Making very big assumptions that this doesn’t add long term maintenance burdens or result in a reduction of skills that makes me worse at reviewing the output, it’s cool technology.

On par with switching to a memory managed language or maybe going from J2EE to Ruby on Rails.

extr · 2026-03-16T05:01:12 1773637272

Thinking in terms of a "speed up multiplier" undersells it completely. The speed up on a task I would have never even attempted is infinite. For my +3000 PR recently on my polymarket engine control plane, I had no idea how these types of things are typically done. It would have taken me many hours to think through an implementation and hours of research online to assemble an understanding on typical best practices. Now with AI I can dispatch many parallel agents to examine virtually all all public resources for this at once.

Basically if it's been done before in a public facing way, you get a passable version of that functionality "for free". That's a huge deal.

sarchertech · 2026-03-16T13:18:28 1773667108

1. You think you have something following typical best practices. You have no way to verify that without taking the time to understand the problem and solution yourself.

2. If you’d done 1, you’d have the knowledge yourself next time the problem came up and could either write it yourself or skip the verifications step.

I’m not saying there aren’t problems out there where the problem is hard to solve but easy to verify. And for those use cases LLMs are terrific.

But many problems have the inverse property. And many problems that look like the first type are actually the second.
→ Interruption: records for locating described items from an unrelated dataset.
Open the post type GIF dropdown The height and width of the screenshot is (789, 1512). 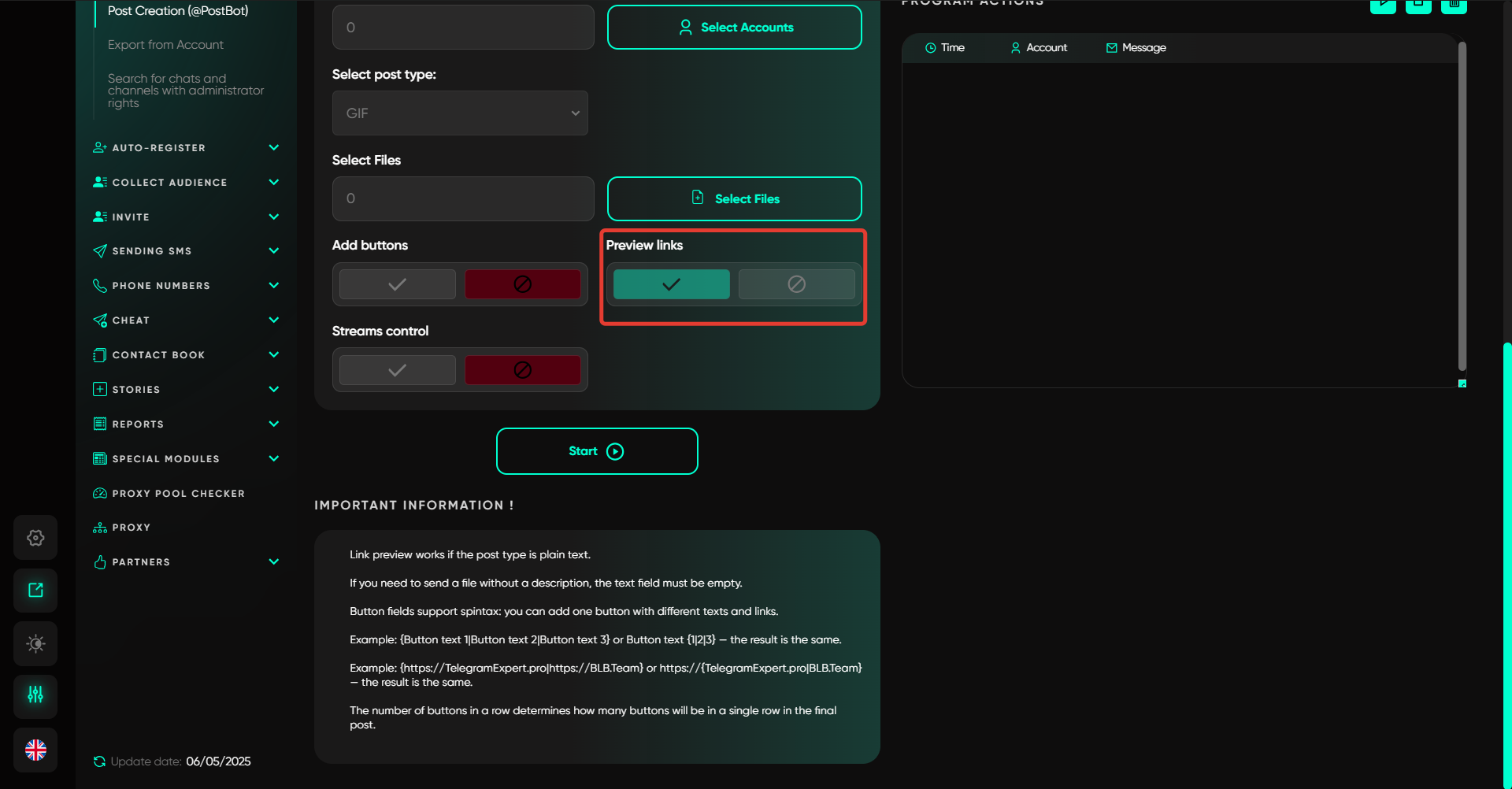[460, 113]
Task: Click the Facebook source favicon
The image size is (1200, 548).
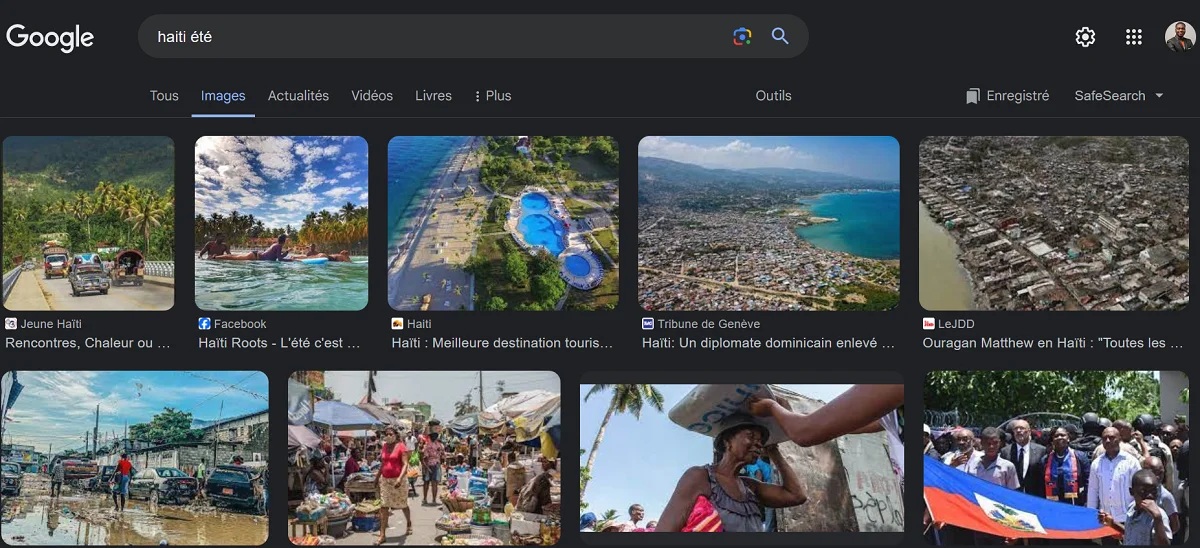Action: (204, 324)
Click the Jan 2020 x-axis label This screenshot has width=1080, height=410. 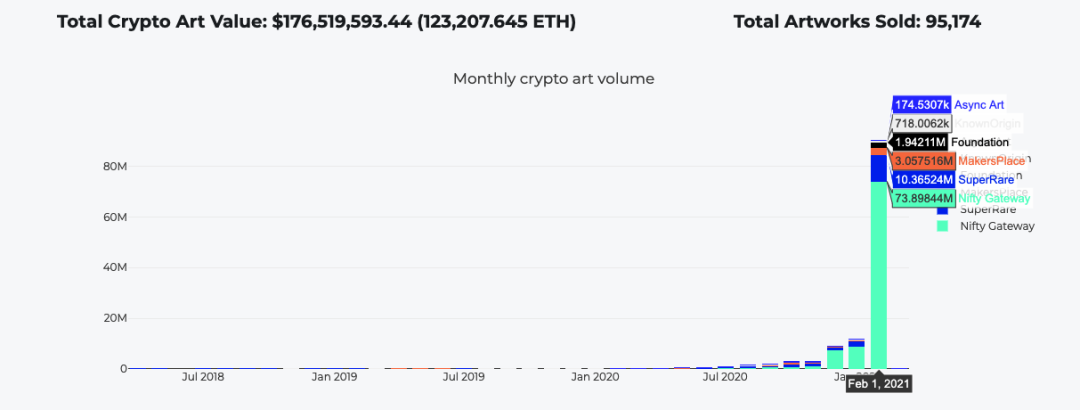click(594, 377)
LLMs are also shockingly good at generating solutions that look plausible, independent of correctness or suitability, so it’s almost always harder to do the verification step than it seems.

extr · 2026-03-16T18:48:47 1773686927

The control plane is already operational and does what I need. Copying public designs solved a few problems I didn't even know I had (awkward command and control UX) and seems strictly superior to what I had before. I could have taken a lot longer on this - probably at least a week, to "deeply understand the problem and solution". But it's unclear what exactly that would have bought me. If I run into further issues I will just solve them at that time.

So what is the issue exactly? This pattern just seems like a looser form of using a library versus building from scratch.

sarchertech · 2026-03-21T12:33:39 1774096419

For one I’d argue that you shouldn’t just use a library without understanding what it does and verifying it does what it says.

But a library has been used by multiple people who have verified that it does what it says it does as long as you pick something popular.

You have no idea what this code does. Maybe it has a huge security flaw? Or maybe it’s just riddled with bugs that you don’t know enough to expose.

Maybe it “follows best practices” that your agents uncovered or maybe it doesn’t.

If you expose customer data, or you fuck up in a way that costs customers money, the AI isn’t liable for that you are.

Now if this is just a toy app where no one can be harmed sure who cares.